As a highlight of this review, it can be concluded that it guides the reader from the very beginning of the PVDF nanogenerator design to its final form based on current trends. The review was also written in such a way that its contents can be used by scientists who have not had much experience with PVDF before. On the other hand, for those who already have this knowledge, it may broaden their horizons in the case of new designs and solutions.
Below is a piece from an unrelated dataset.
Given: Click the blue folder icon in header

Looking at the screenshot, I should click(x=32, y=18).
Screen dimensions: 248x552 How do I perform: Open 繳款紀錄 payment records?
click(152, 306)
It can be summarized from the current research that the scope of PVDF nanofibers is extensive, and their combination potential is considerable. New ways of improving the fibers or layers and where to apply them are constantly evolving. According to the ScienceDirect database, the number of publications on PVDF nanogenerators has been increasing rapidly in recent years, and currently, their total number is already in the thousands. Their significant increase can be seen especially in areas such as material science and energy in the last five years. The most common topics are the aforesaid variations, mixtures, and tuning of nanofibers.

Electrospinning, which can be used to create nanofibrous structures, can be quite reliably identified as the leading fabrication method. However, despite the flexible advantage of PVDF, these structures lose out quite understandably in the areas of charge generation and permittivity. Nonetheless, this is often compensated by the mentioned tuning and doping.

The most popular characterization methods can be considered SEM for conventional imaging, together with studying the $\mathsf{\beta }$-phase by XRD, FTIR, or Raman spectroscopy. These last three methods can be combined or may complement each other. For electrical properties investigations, the piezoelectric coefficient $d_{33}$, which appears in almost every electrical characterization, and the permittivity of the material are measured.

In spite of that, many papers do not discuss a reasonably important topic, and that is degradation. Therefore, it raises many questions for newly created materials. How long will these materials retain their stability? How much stress can they withstand, and what else is harmful to them? This is especially relevant in combination with perovskites. Since their primary use is as PENG, TENG, or combinations of these, increasing the mechanical stress is to be expected. Even though PVDF is in some aspects a durable polymer, it should not be relied upon entirely on this fact, given that its use is highly specific to each experiment. It is thus appropriate to use accelerated aging degradation tests to verify that the design can be utilized more than just on an experimental level.

Hence, in future years, there is expected to be a continuing trend of almost exponential growth in the development of this material, expanding the scope and commercialization of such nanogenerators for specific applications.